FDA Reviewer Speaks Out
- Created: 20 August 2014
A drug reviewer Ronald Kavanagh was employed by the FDA as a drug reviewer from1998 to 2008. In a recent interview he discussed how the FDA bypassed or ignored safety issues on a number of major drugs that were approved during his employment.
He pointed out that he felt the safety data was very malleable and the human trails and studies were typically too short and contain too few subjects to get a clear picture of what potential risks they may have. He said he had even seen drugs reviews where the medical safety reviewer completely failed to make evaluation prior to the drugs approval.
The reviewers were told not to question the drug companies and that it was their job to approve drugs. If they wanted to present findings then they would be reprimanded and reassigned.
Scientists have expressed concern over the approval of medical imaging devices such as mammograms and colonscopies which are believed to have high very high levels of radiation.

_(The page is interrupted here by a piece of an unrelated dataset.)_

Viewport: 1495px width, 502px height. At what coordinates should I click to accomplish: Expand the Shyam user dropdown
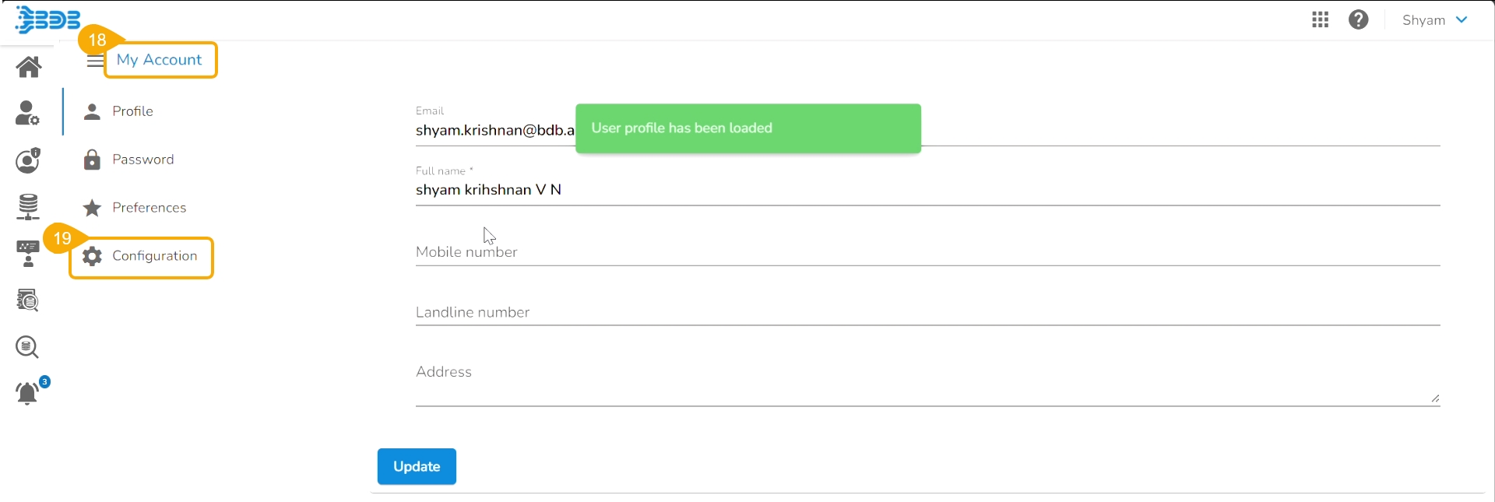[x=1435, y=20]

Other factors highlighted by Mr Kavanagh are the fact that drug companies are not required to include adverse effects if the adverse reaction is
- Below a certain percentage
- Or below the double the rate of the adverse event found in the placebo!! (factor that!)
Another revealed piece of information was that drug companies would provide pieces of information from different sources and at different times, this prevented the reviewer from having all the information together at one time. Kavanagh also said that on another occasion a company clearly stated in a meeting that they had ‘paid for an approval.’
As reviewers they were overloaded with material that could not possible be read in the time frame that they were given. If you did find issues that could turn down a drug, you would be pressured to reverse the decision or the review would be handed to some else.
Drug concerns he had during this time frame were with
Nerve gas—pyridostigmine , this drug was approved by animal studies ONLY.
Paediatric drugs as dosages were only based on adult dosages or sometimes the studies are carried out by overweight children or the trails included too few children to adequately evaluate the risks.
It is known that FDA funding comes from the very drug companies that it evaluates and monitors.
What is being protected here, industry or people?